Real-world programming is full of situations where a function needs to signal to its caller that it is unable to perform its task for some reason—because some calculation would involve a division by zero or an arithmetic overflow, a lookup key is missing from a dictionary, an array index went out of bounds, a file could not be found or opened, some disastrous event occurred such as the system running out of memory or the user killing the process, etc.
Some of these exceptional conditions can be signaled by making the function return a variant (or option), as we saw in §11.10. But in situations where the exceptional conditions are truly exceptional, we may not want to force every caller of our function to deal with the possibility that they may occur.

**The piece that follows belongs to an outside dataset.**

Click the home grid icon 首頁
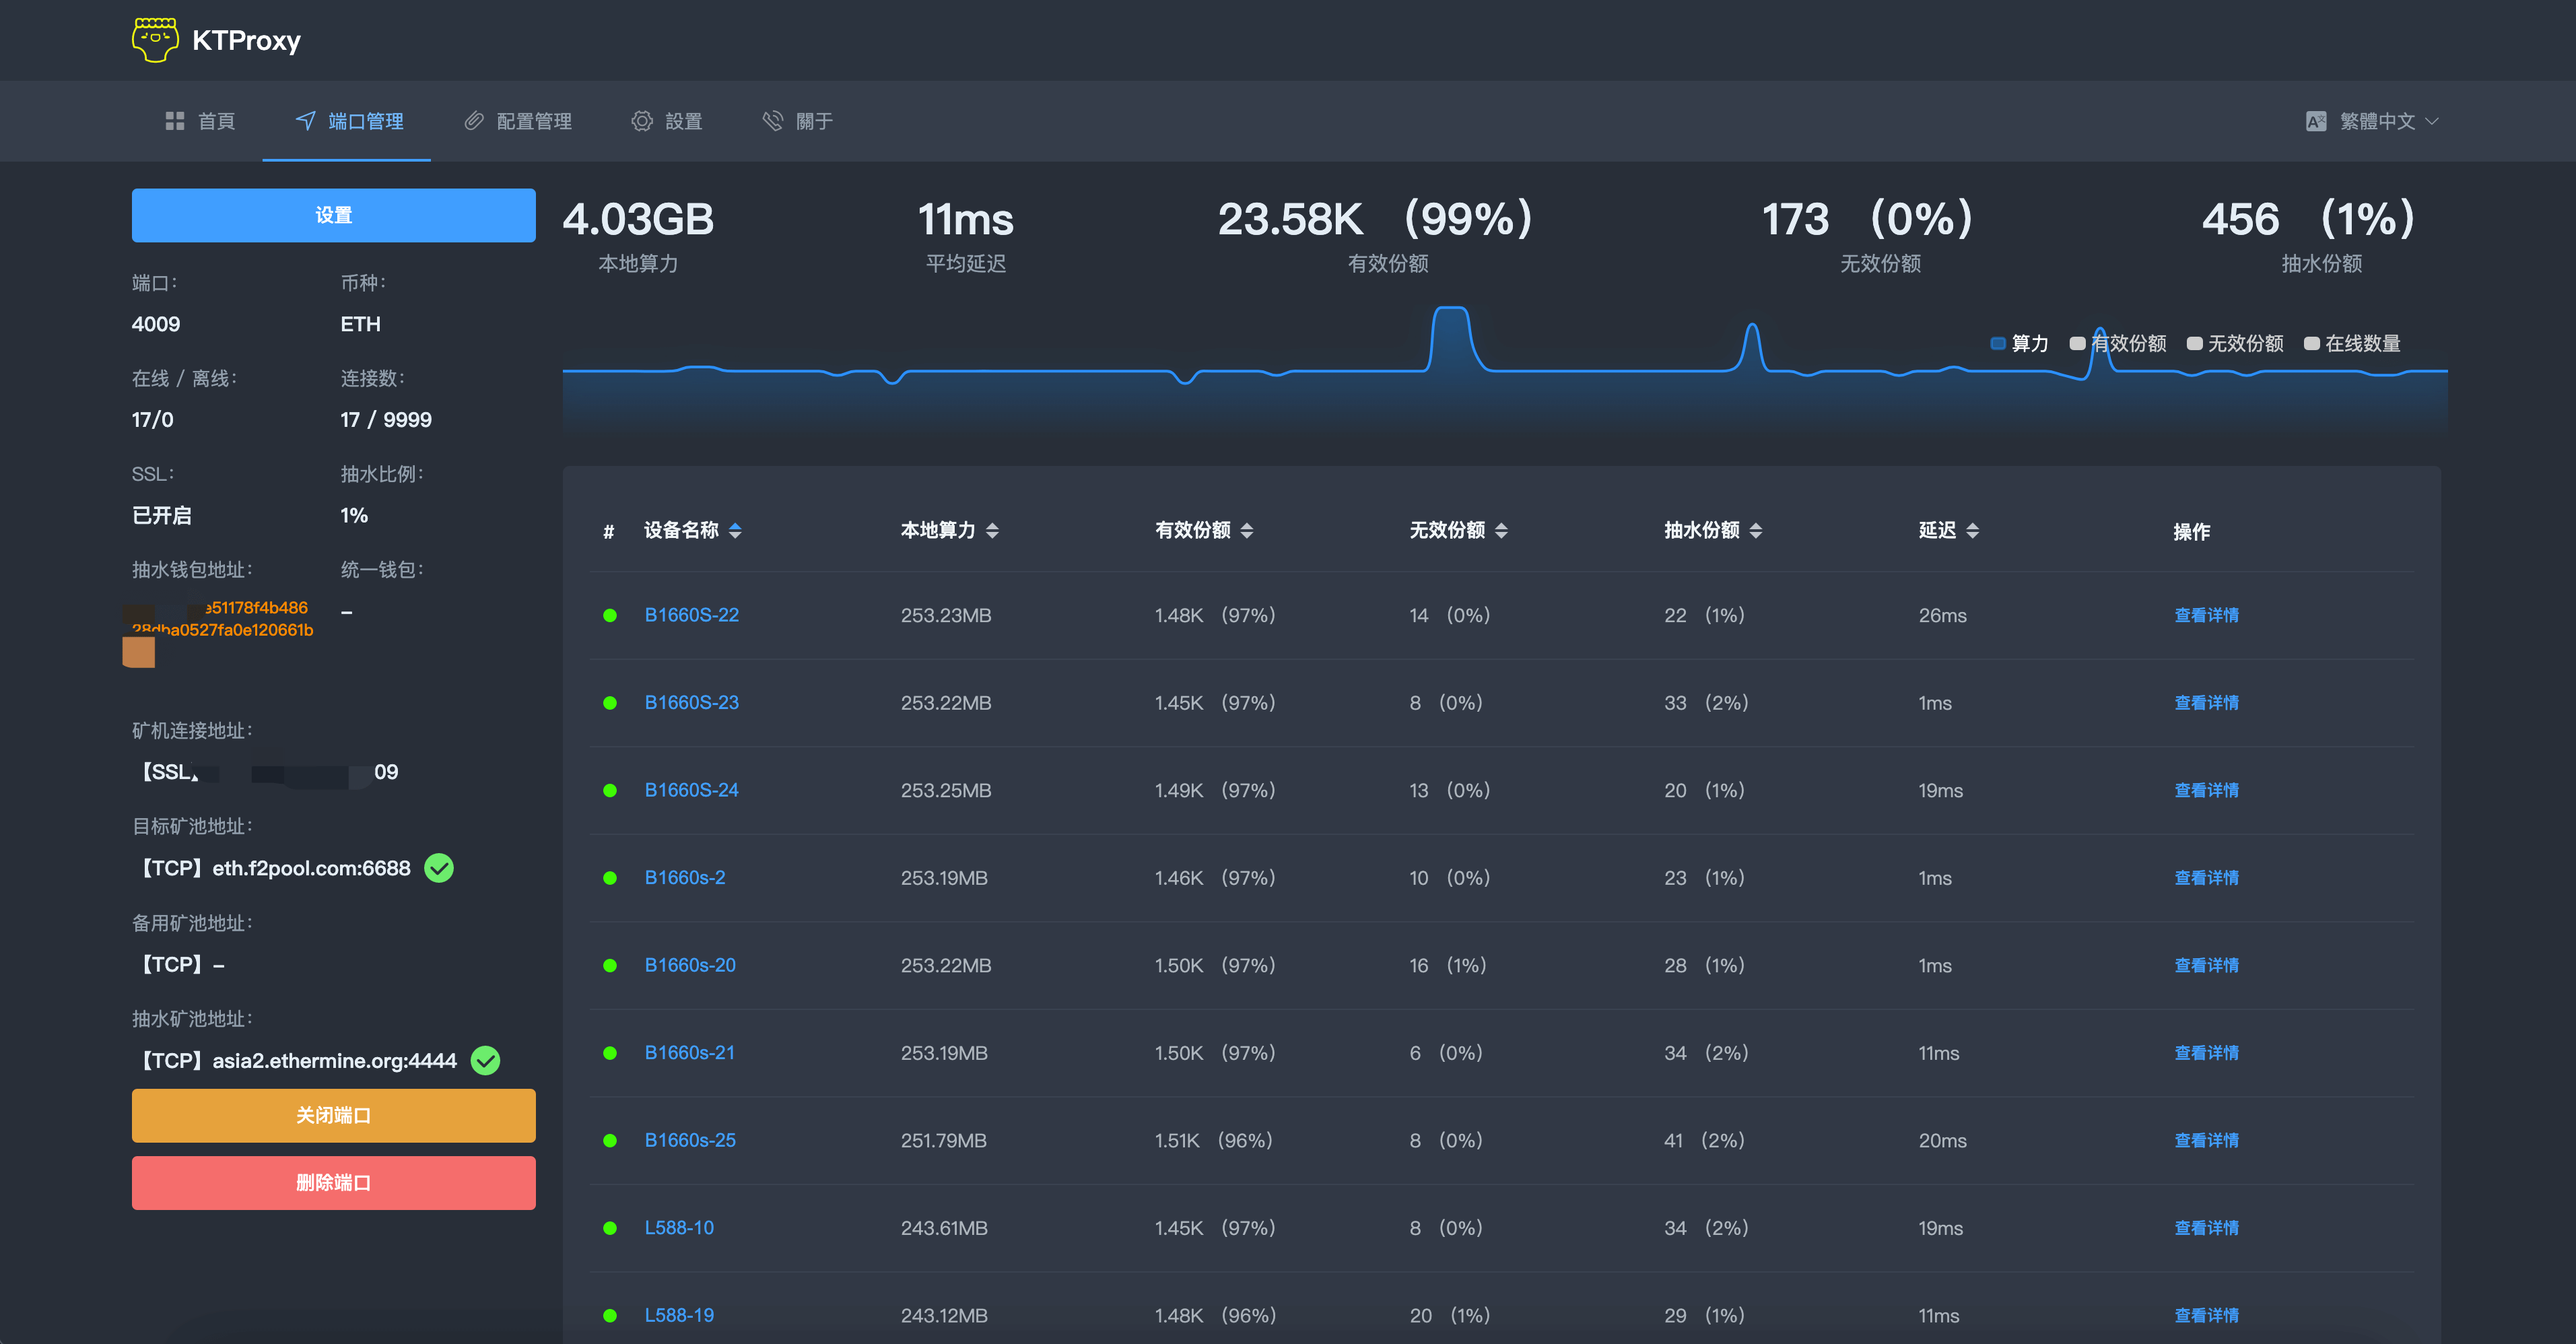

Instead, we may prefer that an exceptional condition causes a direct transfer of control to an exception handler defined at some higher-level in the program—or indeed (if the exceptional condition is rare enough or if there is nothing that the caller can do anyway to recover from it) simply aborts the program. We first consider the latter case (§14.1), where an exception is a whole-program abort, then add a mechanism for trapping and recovering from exceptions (§14.2), and finally refine both of these mechanisms to allow extra programmer-specified data to be passed between exception sites and handlers (§14.3). [1]
Figure 14-1: Errors
Figure 14-2: Error Handling
Figure 14-3: Exceptions Carrying Values
[1]The systems studied in this chapter are the simply typed lambda-calculus (Figure 9-1) extended with various primitives for exceptions and exception handling (Figures 14-1 and 14-2). The OCaml implementation of the first extension is fullerror. The language with exceptions carrying values (Figure 14-3) is not implemented.